The entries are to be output word for word, with the pictures omitted.

[Saved data entries]
○ ○ ○

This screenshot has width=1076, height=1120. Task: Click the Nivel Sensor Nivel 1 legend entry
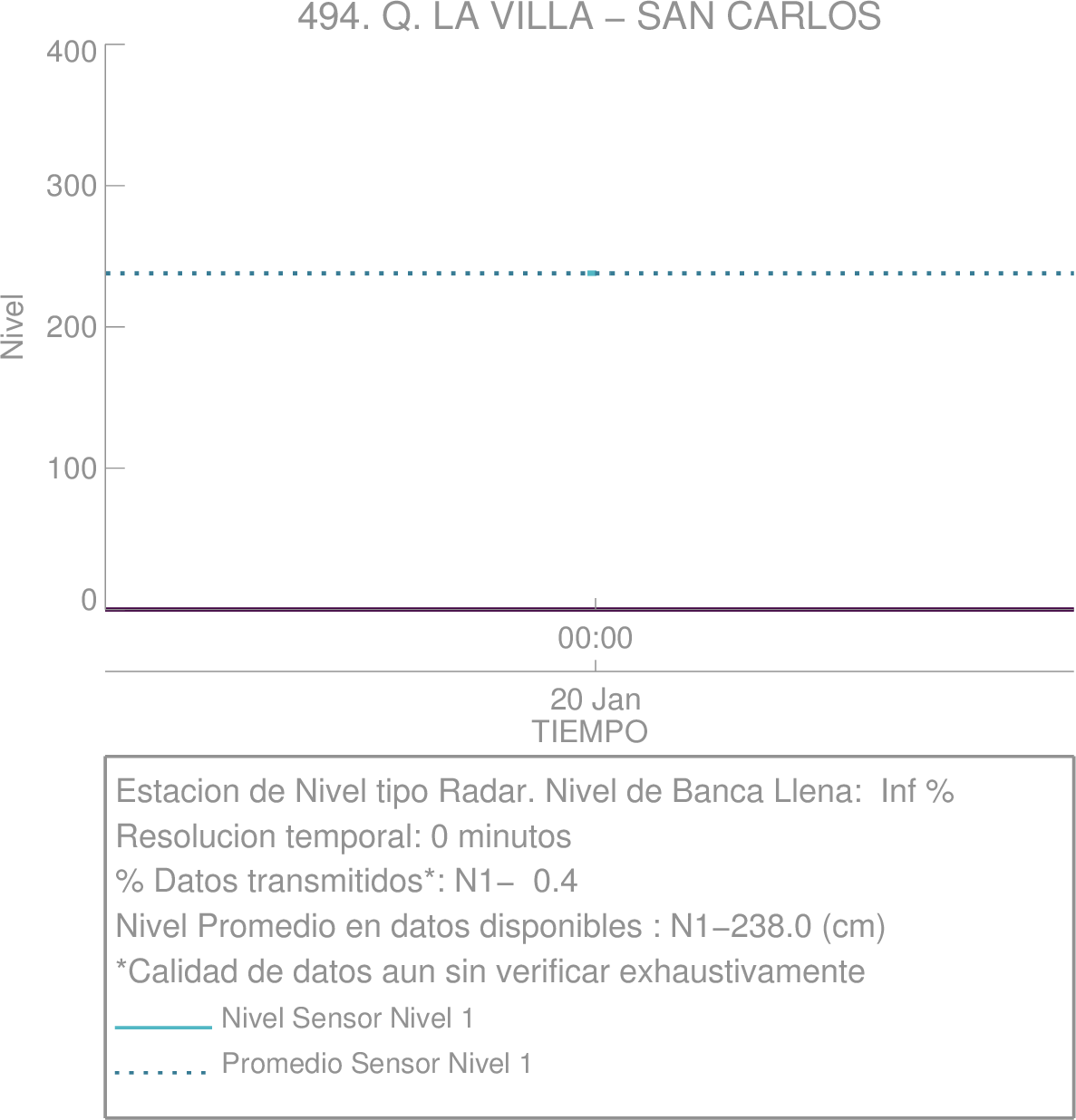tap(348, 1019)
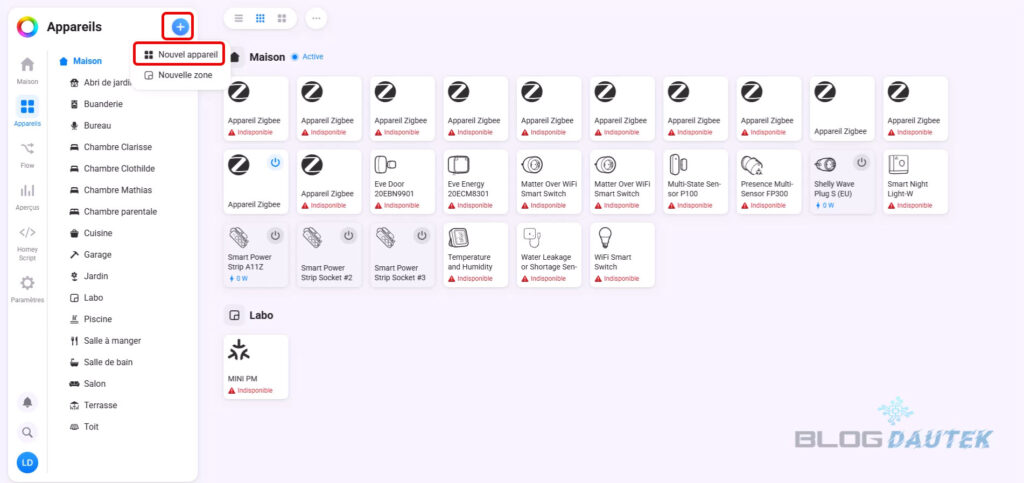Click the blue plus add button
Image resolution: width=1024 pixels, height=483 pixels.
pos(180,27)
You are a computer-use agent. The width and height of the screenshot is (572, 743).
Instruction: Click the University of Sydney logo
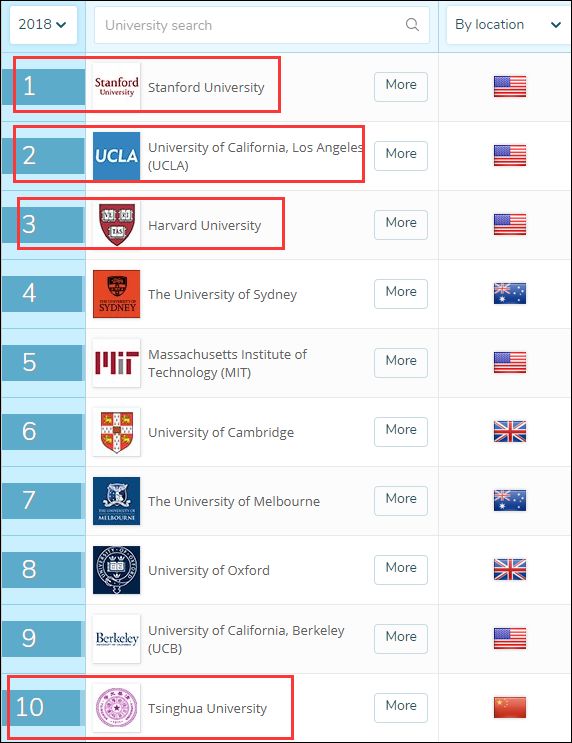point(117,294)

○ ○ ○

PROBLEM SOLUTION:
This screenshot has width=1076, height=1120. Task: Click the Nivel Sensor Nivel 1 legend entry
tap(348, 1019)
Click the blue plus add button
Image resolution: width=1024 pixels, height=483 pixels.
pos(180,27)
You are a computer-use agent. The width and height of the screenshot is (572, 743).
Instruction: Click the University of Sydney logo
point(117,294)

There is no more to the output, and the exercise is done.